Updated: Saturday, October 02, 2010 9:29 AM

Investigators find geese, not dairy cattle, contaminated local stream

By MITCH LIES

Capital Press

DNA evidence has been used to solve a mystery on an Oregon dairy in a case of mistaken manure identity.

It turns out the cows weren't the culprit. It was the geese all along.

Wym Matthews, head of the state program that regulates dairies, turned to DNA after state investigators were stumped as to why waters running adjacent to a dairy had high bacteria counts.

"We couldn't see any visual indication on the dairy that they were discharging," Matthews said.

"Their facility seemed tight. All the typical things we do on an inspection did not reveal what was going on," Matthews said.

The farmers, Ron and Nellie Bem, meanwhile, began to suspect that the geese that graze their pasture during much of the year could be the cause of the high bacteria counts.

"There were high counts and just no explanation for them," Nellie Bem said.

"That's why we decided to sample for that," Matthews said. "We wanted to see what is the contribution from regulated animals versus unregulated animals."

The case marked the first time the ODA turned to DNA evidence to solve a question on the origin of surface water pollution. The findings relieved the Bems.

"It is kind of what we've been saying all along, that we're not contaminating the water," Nellie Bem said. "It is the birds and the geese that are all around.

"Just because the E. coli count is high, it isn't necessarily the bovine causing it," she said.

DNA has been used to determine the source of bacteria in watersheds for more than a decade, Matthews said. But rarely has it been used to clear a dairy of pollution claims.

Matthews chose to employ the technology at the Bems' Hoodview Dairy after a neighbor complained that the dairy was polluting a creek, and after state investigators failed to uncover the origin of the bacteria.

State investigators took performed a dye test, where they put colored dye in the dairy's manure tank, and spread dye around the dairy to determine if fecal matter was leaving the premises.

"Every hour we walked around the outside of the dairy, looked at all the drainages, and didn't see anything," Matthews said. "A day later we didn't see anything. And a week later we didn't see anything.

"So that appeared to tell us there is not a leak that (the Bems) don't know about," he said.

Investigators continued to have these samples that every once in a while would go above 400 colony forming units per 100 millimeters of sample," Matthews said.

Oregon's water-quality standard calls for no pollutants above 406 colony forming units per 100 millimeters of sample.

At that point, Matthews decided to employ the DNA technology that he had heard of but never used.

The process involves taking two samples, running one for bacteria and running the other sample through a filter. The filter then is frozen with bacteria stuck on it and transported to a lab in Corvallis that does DNA testing.

Lab technicians compare DNA on the filter with a library of markers to determine if it is from humans, dogs, horses, birds or bovines.

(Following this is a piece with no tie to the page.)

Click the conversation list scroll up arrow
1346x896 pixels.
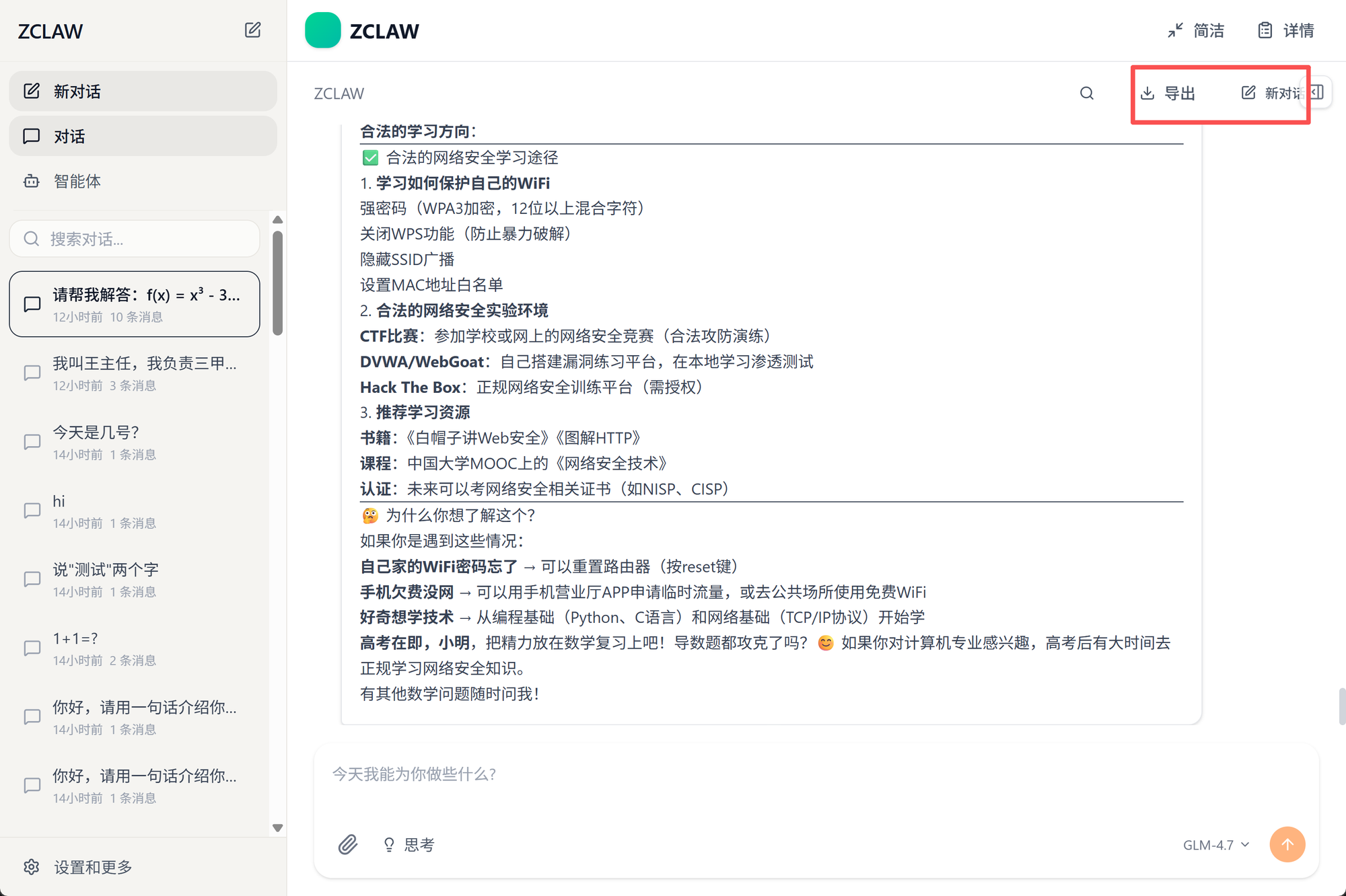tap(277, 220)
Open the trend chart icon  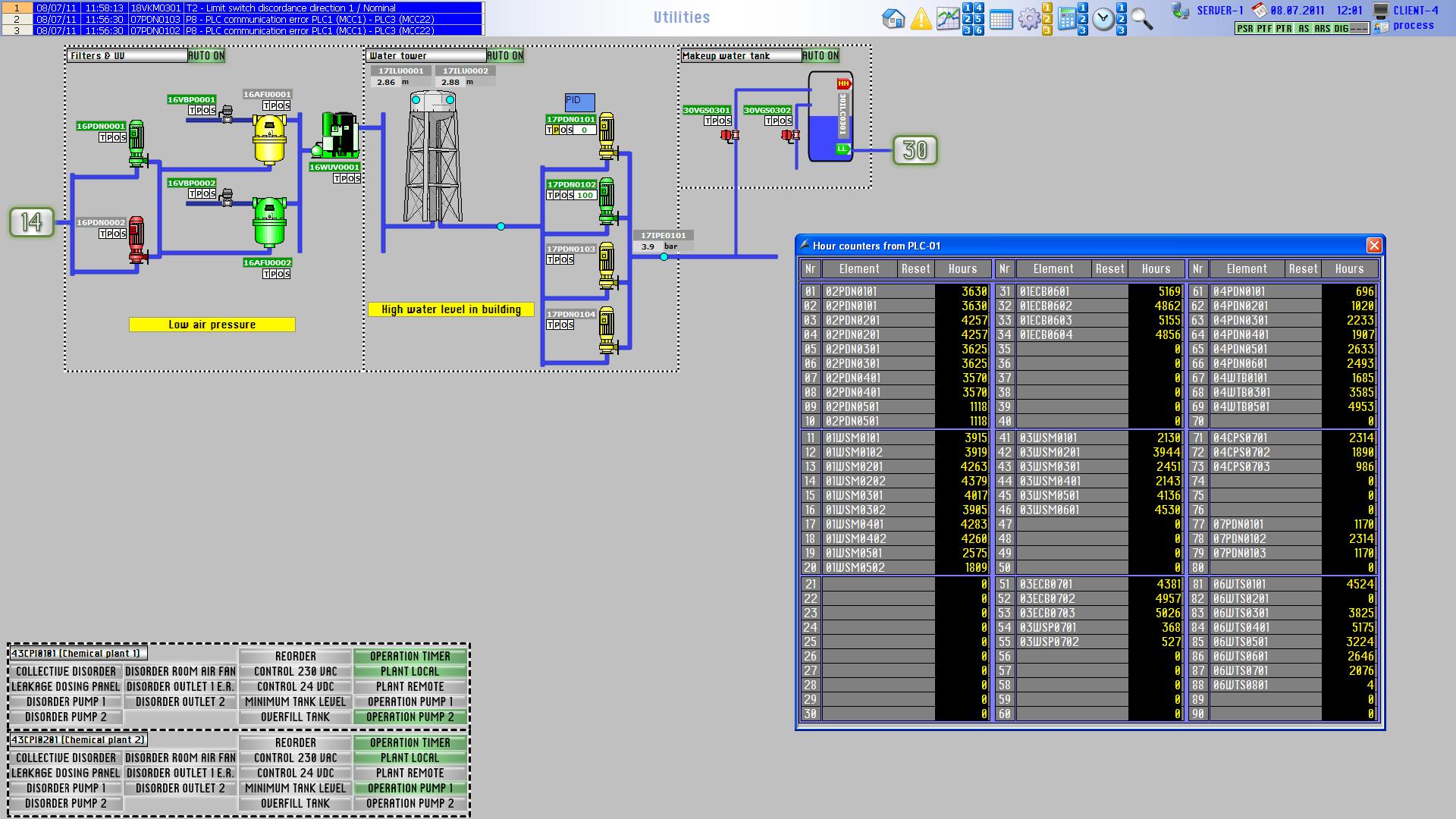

"It helped a lot," Matthews said. "The one set of samples that we got back from the dairy showed that from this particular drainage, this particular day, there was no cow DNA. None. And there were birds that day.

"That time it was a violation of the water-quality standard, but it doesn't look like cows were to blame," Matthews said. "There was no human, there was no dog, and there was no cow DNA. The only hit we got on that particular drainage were birds."

Matthews said the state plans to use the technology sparingly in the future.

"It is fairly expensive," he said, costing $200 per sample.

But it is available, and could be used in future unsolved mysteries.